Brownsville was not unique; Brooklyn was and still is dotted with such dismal villages, and even Queens with its pretensions to a higher standard has its share. But Brownsville was particularly dingy and squalid. Block after block, street after street, as far as we could see in every direction stretched the same endless lines of cramped, unpainted houses that crouched together as though for warmth, bursting with excess of wretched humanity.
The inhabitants were mostly Jews and Italians, some who had come to this country as children, some of the second generation. I preferred a Jewish landlord, and Mr. Rabinowitz was the answer. He was willing to let us have Number 46 Amboy Street at fifty dollars a month, a reduction from the regular rent because he realized what we were trying to do. Here in this Jewish community I need have no misgivings over breaking of windows or hurling of epithets, but I was scarcely prepared for the friendliness offered from that day on.

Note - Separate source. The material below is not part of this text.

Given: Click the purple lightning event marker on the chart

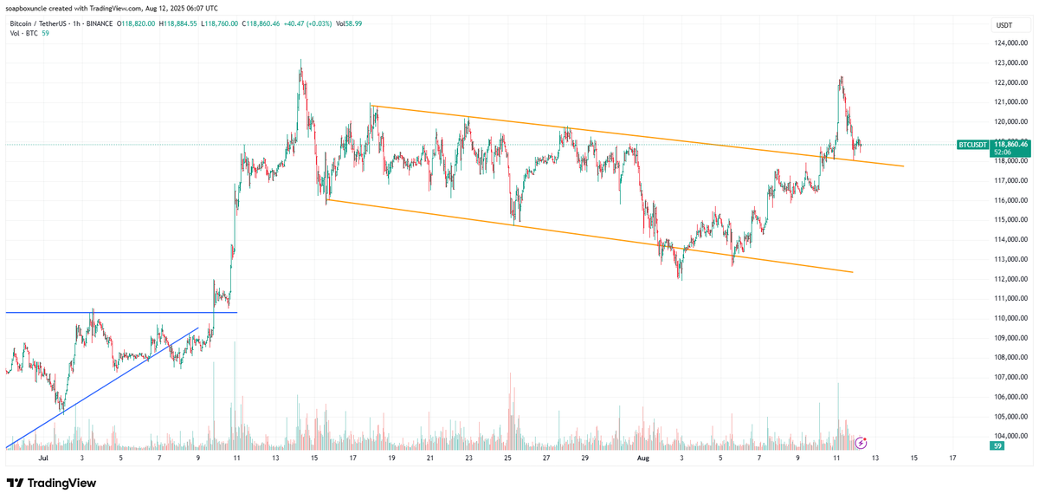Looking at the screenshot, I should [861, 442].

I sent a letter to the District Attorney of Brooklyn, saying I expected to dispense contraceptive information from this address. Without waiting for the reply, which never came, we began the fun of fixing up our little clinic. We had to keep furnishing expenses inside the budget, but Fania knew Yiddish and also how to bargain. We bought chairs, desks, floor coverings, curtains, a stove. If I were to leave no loophole in testing the law, we could only give the principles of contraception, show a cervical pessary to the women, explain that if they had had two children they should have one size and if more a larger one. This was not at all ideal, but I had no other recourse at the time. However, we might be able to get a doctor any day and, consequently, we added an examination table to our equipment.
Mr. Rabinowitz spent hours adding touches here and there to make the two shiny and spotless rooms even more snow-white. “More hospital looking,” he said.